1. The concert begins when a world-famous clarinetist enters from the back row playing Yerushalayim Shel Zahav (Jerusalem of Gold), encouraging the audience to sing along.
2. In between musical pieces the aforementioned clarinetist uses his instrument to blast a Tekia, Shvarim, Truah, Tekia, sounding even better than a real shofar! (Could’ve fooled me.)
3. Three cell phones go off during the slow, quiet mandolin solo, destroying the audience’s rapt concentration.
4. Each time the conductor speaks (which is often), someone from the back row yells out “Lo shomim” (we can’t hear!!); and then someone from the front cries out, “Az lo tishmeu” (so you won’t hear!!).
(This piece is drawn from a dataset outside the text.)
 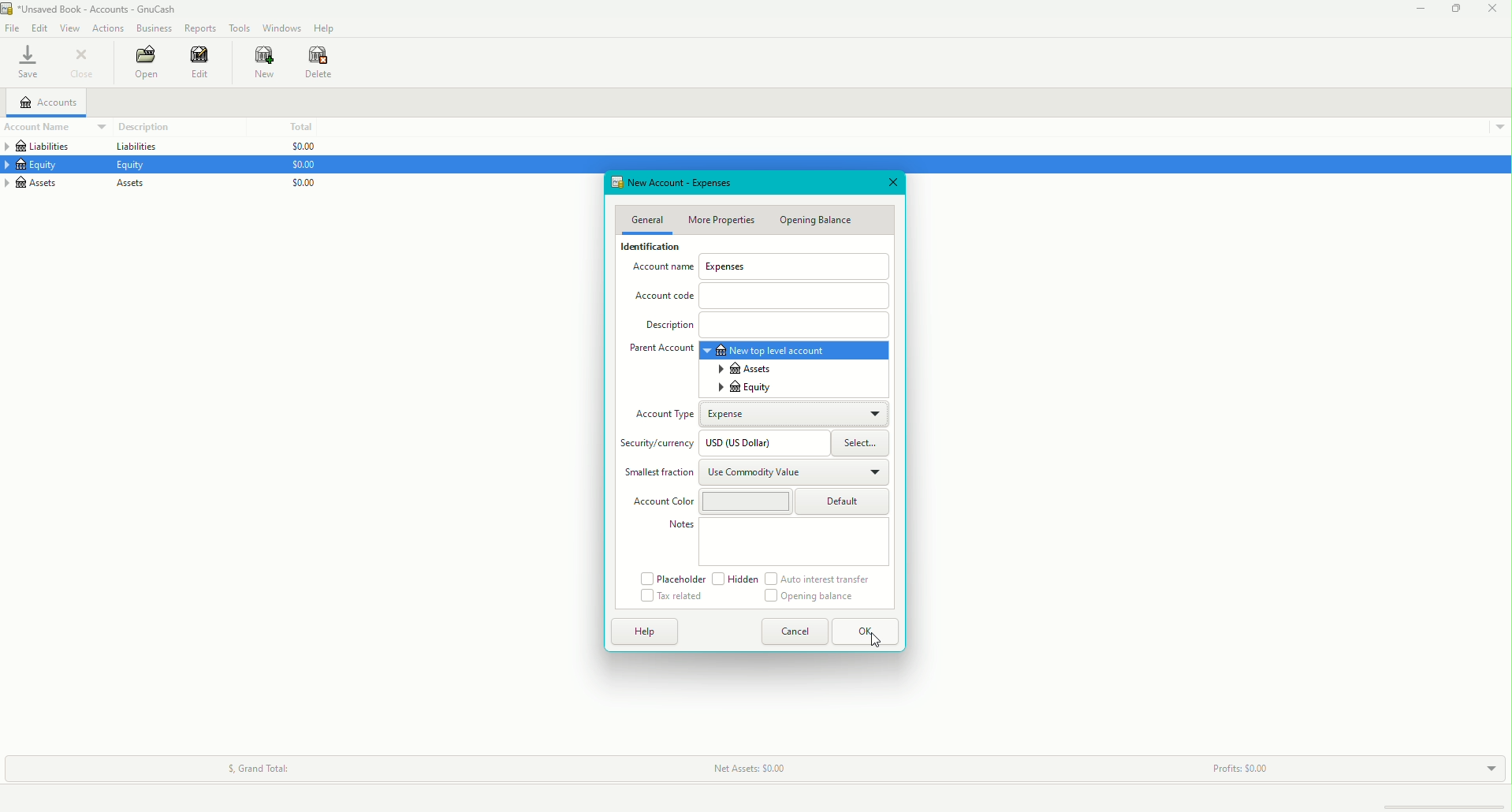 I want to click on Account Name, so click(x=653, y=267).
5. The conductor announces that does not plan to pay the pieces in the program – as far as he is concerned, the program notes are entirely incidental.
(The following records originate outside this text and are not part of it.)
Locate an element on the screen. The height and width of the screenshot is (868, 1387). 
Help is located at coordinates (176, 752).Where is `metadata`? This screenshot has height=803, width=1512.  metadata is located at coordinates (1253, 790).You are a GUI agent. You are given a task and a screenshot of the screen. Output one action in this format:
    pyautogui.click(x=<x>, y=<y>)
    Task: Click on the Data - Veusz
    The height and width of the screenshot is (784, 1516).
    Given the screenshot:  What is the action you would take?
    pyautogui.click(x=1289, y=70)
6. In between movements, half of the audience claps, and the other half hisses at the clappers for this apparently egregious violation of concert etiquette.
7. The pianist inserts a few bars of Hatikva into the cadenza of Haydn’s piano concerto, and the audience members remain unfazed.
8. The clarinetist stamps his feet and begins dancing with wild Hasidic-like gestures during his solo.
9. The address of the theater, which happens (aptly) to be “5 Chopin St.,” is spelled “5 Shop-in St.” on the concert program. Shop in, stop in, drop in, and hear some music while you’re at it!
10. When the mandolin soloist is introduced, the conductor says that “not only is he the best mandolin player in the world – he is also single!”